Here's a graphic that shows the URL (in bold) and the specific link in the page's HTML source code which leads to the next link in the chain until the final malicious site with Dragon Pack is called.

There were two interesting sites that I took a closer look at. The first was the perconel.com site. You can see the obfuscated Javascript that opens an iframe to the Dragon Pack site.

On the Dragon Pack site itself, you can see one of its exploits. Believe it or not, the obfuscated Javascript is actually similar to the one above. There's a lot of concatenation going on above but the de-obfuscation routine is the same as this one.

Let's walk through de-obfuscating this script. Here is a sample I pulled off from another site earlier but it's also similar. By the way, the first two lines of the Javascript code were in separate external JS files which I included here for the sake of brevity.

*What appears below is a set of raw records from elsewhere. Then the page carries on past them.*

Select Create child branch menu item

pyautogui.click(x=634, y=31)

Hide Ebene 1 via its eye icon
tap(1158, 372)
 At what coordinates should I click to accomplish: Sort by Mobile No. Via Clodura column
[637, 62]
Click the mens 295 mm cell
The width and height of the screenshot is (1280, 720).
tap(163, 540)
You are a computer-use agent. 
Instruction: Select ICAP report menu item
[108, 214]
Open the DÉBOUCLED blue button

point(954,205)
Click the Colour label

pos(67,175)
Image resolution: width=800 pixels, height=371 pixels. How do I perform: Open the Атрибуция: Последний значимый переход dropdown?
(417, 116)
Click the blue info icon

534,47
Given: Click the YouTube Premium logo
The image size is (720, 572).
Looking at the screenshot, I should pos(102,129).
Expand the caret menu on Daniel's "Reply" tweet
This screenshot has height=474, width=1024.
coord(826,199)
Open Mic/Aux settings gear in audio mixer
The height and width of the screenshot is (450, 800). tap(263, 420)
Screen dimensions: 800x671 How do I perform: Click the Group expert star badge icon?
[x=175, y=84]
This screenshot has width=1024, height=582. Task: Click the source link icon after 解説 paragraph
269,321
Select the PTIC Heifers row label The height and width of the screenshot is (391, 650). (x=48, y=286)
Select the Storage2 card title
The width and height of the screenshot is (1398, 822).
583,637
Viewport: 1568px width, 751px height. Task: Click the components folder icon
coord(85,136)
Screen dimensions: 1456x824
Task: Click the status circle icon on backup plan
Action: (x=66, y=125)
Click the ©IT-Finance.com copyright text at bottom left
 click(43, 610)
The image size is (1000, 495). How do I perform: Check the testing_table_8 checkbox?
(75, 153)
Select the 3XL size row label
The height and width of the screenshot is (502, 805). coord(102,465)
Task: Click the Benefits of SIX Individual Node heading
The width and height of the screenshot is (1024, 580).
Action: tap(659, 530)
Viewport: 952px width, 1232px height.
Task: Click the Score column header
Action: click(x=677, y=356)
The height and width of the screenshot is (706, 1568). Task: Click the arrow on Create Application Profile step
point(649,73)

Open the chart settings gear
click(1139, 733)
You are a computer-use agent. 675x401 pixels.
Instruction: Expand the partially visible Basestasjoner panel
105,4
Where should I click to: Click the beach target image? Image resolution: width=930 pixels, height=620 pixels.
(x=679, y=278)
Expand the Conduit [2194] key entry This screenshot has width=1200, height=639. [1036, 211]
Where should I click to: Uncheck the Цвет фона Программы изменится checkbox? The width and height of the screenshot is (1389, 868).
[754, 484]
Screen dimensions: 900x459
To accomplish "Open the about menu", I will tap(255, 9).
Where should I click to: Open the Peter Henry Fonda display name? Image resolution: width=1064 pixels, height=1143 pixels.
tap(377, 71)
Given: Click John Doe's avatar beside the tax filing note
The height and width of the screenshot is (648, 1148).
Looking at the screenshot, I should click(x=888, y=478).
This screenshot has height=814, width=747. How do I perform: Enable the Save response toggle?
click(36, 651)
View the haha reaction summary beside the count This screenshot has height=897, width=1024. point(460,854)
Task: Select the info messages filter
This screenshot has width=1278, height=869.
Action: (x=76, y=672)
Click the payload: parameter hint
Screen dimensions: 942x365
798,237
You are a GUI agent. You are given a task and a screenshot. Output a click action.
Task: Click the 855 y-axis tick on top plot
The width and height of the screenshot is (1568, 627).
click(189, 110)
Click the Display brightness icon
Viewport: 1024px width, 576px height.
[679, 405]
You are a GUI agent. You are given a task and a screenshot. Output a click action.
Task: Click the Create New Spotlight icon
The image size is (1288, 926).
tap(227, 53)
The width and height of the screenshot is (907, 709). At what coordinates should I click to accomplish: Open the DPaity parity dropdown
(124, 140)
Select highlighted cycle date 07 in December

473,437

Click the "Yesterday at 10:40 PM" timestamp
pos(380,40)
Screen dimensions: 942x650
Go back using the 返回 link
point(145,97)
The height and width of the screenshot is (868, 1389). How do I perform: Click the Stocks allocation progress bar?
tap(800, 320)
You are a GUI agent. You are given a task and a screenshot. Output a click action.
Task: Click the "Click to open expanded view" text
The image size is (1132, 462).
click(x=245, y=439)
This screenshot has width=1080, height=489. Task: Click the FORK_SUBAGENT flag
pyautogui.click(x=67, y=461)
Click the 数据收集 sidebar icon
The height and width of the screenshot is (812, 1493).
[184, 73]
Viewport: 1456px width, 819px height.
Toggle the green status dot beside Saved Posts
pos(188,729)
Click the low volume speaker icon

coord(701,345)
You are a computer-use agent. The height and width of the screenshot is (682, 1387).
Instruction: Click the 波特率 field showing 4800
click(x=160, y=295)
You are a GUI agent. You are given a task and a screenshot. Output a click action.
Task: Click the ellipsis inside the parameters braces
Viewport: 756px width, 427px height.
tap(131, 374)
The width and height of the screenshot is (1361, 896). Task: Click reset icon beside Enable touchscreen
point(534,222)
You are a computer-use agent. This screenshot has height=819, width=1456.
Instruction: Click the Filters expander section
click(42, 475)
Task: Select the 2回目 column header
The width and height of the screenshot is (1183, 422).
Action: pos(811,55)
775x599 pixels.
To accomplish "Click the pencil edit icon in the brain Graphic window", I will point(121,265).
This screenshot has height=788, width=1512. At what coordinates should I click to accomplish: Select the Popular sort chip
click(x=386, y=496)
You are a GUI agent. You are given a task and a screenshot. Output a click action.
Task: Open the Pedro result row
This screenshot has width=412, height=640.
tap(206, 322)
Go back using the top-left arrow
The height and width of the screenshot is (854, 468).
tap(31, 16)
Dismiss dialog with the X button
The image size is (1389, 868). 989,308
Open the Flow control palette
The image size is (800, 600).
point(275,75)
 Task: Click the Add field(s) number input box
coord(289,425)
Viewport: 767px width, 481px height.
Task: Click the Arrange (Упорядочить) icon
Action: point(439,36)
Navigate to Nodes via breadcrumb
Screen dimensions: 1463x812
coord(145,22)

This script is straightforward to figure out. The 3rd and 4th lines assign "eval" to the dLnOQO variable.

var NDotmhh0=['n','e','G','j','y','v','E','l','p','K','u','a','z','O','l','l'];
var dLnOQO=NDotmhh0[1]+NDotmhh0[5]+NDotmhh0[11]+NDotmhh0[14];

The other variable assignments sets up "this" and "unescape" so that the last line at the bottom executes the final output. Here's the decoded version of that line:

this.eval(this.unescape(ret));

The final output comes from the obfuscated text assigned to the strochka variable. The algorithm 4/5th of the way down does a look up of each character. If it finds it in desttable up at the very top, then it gets the corresponding character from srctable based on its position. So the first character of "L" of the obfuscated text corresponds to the character "%", "2" corresponds to "6", "p" corresponds to "4", etc.

You'll eventually get a string of hex which is unescaped and eval'd (de-obfuscated code).

This script tries to exploit Java two different ways as well as Acrobat.

If we were to bypass the analysis and just insert a <textarea> tag to the beginning of the script to see the final output, we'll end up with only part of the final code, the Java exploit. Where's the Acrobat exploit?

If we replace the eval line at the bottom with document.write(unescape(ret)). Now you can see both the Java and Acrobat exploits.

But it's still not complete. The best way to deal with this script is to replace the eval line with document.write(ret). We'll end up with hex code.

If we convert this to text then we get all the code which is what you see at the "de-obfuscated code" graphic above.